[[ DATA FOR REVIEW, beginning ]]

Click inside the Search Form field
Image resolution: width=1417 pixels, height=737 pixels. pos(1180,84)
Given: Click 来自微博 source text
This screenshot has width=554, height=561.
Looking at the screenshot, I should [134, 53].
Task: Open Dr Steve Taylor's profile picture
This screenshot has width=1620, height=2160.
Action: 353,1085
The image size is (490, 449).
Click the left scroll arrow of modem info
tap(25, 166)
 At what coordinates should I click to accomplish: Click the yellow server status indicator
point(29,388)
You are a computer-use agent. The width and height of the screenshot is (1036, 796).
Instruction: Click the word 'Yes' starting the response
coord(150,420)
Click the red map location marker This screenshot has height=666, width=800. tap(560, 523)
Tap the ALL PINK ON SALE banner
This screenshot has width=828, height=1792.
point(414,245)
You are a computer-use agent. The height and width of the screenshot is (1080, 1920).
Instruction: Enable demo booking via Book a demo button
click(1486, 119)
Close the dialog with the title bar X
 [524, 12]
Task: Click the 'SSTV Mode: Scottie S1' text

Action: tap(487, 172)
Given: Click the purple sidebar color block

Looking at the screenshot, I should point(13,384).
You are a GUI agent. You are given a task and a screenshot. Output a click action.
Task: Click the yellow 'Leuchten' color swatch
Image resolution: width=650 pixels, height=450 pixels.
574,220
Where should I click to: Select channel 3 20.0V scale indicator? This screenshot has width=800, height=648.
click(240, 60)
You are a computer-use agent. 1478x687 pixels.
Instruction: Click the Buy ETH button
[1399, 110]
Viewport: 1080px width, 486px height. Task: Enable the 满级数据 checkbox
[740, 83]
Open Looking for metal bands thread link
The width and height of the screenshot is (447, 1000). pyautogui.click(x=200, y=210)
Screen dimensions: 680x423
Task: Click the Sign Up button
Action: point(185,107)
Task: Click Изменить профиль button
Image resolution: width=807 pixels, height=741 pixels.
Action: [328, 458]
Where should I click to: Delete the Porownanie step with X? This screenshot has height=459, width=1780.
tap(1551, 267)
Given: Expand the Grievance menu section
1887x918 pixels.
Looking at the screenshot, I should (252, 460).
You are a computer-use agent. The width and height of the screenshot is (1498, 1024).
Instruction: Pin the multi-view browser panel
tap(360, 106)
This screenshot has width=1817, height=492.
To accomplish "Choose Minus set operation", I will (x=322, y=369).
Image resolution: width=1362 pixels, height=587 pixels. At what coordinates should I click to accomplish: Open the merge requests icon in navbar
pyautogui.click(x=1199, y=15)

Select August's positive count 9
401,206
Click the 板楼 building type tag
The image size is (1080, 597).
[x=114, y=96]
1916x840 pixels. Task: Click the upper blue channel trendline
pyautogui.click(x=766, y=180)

[[ DATA FOR REVIEW, end ]]

= TASK PROMPT =
Type out all of the records again, exactly.

= RESULT FOR THIS TASK =
Click inside the Search Form field
Image resolution: width=1417 pixels, height=737 pixels. pos(1180,84)
Given: Click 来自微博 source text
This screenshot has width=554, height=561.
Looking at the screenshot, I should [134, 53].
Task: Open Dr Steve Taylor's profile picture
This screenshot has width=1620, height=2160.
Action: 353,1085
The image size is (490, 449).
Click the left scroll arrow of modem info
tap(25, 166)
 At what coordinates should I click to accomplish: Click the yellow server status indicator
point(29,388)
You are a computer-use agent. The width and height of the screenshot is (1036, 796).
Instruction: Click the word 'Yes' starting the response
coord(150,420)
Click the red map location marker This screenshot has height=666, width=800. tap(560, 523)
Tap the ALL PINK ON SALE banner
This screenshot has width=828, height=1792.
point(414,245)
You are a computer-use agent. The height and width of the screenshot is (1080, 1920).
Instruction: Enable demo booking via Book a demo button
click(1486, 119)
Close the dialog with the title bar X
 [524, 12]
Task: Click the 'SSTV Mode: Scottie S1' text

Action: tap(487, 172)
Given: Click the purple sidebar color block

Looking at the screenshot, I should point(13,384).
You are a GUI agent. You are given a task and a screenshot. Output a click action.
Task: Click the yellow 'Leuchten' color swatch
Image resolution: width=650 pixels, height=450 pixels.
574,220
Where should I click to: Select channel 3 20.0V scale indicator? This screenshot has width=800, height=648.
click(240, 60)
You are a computer-use agent. 1478x687 pixels.
Instruction: Click the Buy ETH button
[1399, 110]
Viewport: 1080px width, 486px height. Task: Enable the 满级数据 checkbox
[740, 83]
Open Looking for metal bands thread link
The width and height of the screenshot is (447, 1000). pyautogui.click(x=200, y=210)
Screen dimensions: 680x423
Task: Click the Sign Up button
Action: point(185,107)
Task: Click Изменить профиль button
Image resolution: width=807 pixels, height=741 pixels.
Action: [328, 458]
Where should I click to: Delete the Porownanie step with X? This screenshot has height=459, width=1780.
tap(1551, 267)
Given: Expand the Grievance menu section
1887x918 pixels.
Looking at the screenshot, I should (252, 460).
You are a computer-use agent. The width and height of the screenshot is (1498, 1024).
Instruction: Pin the multi-view browser panel
tap(360, 106)
This screenshot has width=1817, height=492.
To accomplish "Choose Minus set operation", I will (x=322, y=369).
Image resolution: width=1362 pixels, height=587 pixels. At what coordinates should I click to accomplish: Open the merge requests icon in navbar
pyautogui.click(x=1199, y=15)

Select August's positive count 9
401,206
Click the 板楼 building type tag
The image size is (1080, 597).
[x=114, y=96]
1916x840 pixels. Task: Click the upper blue channel trendline
pyautogui.click(x=766, y=180)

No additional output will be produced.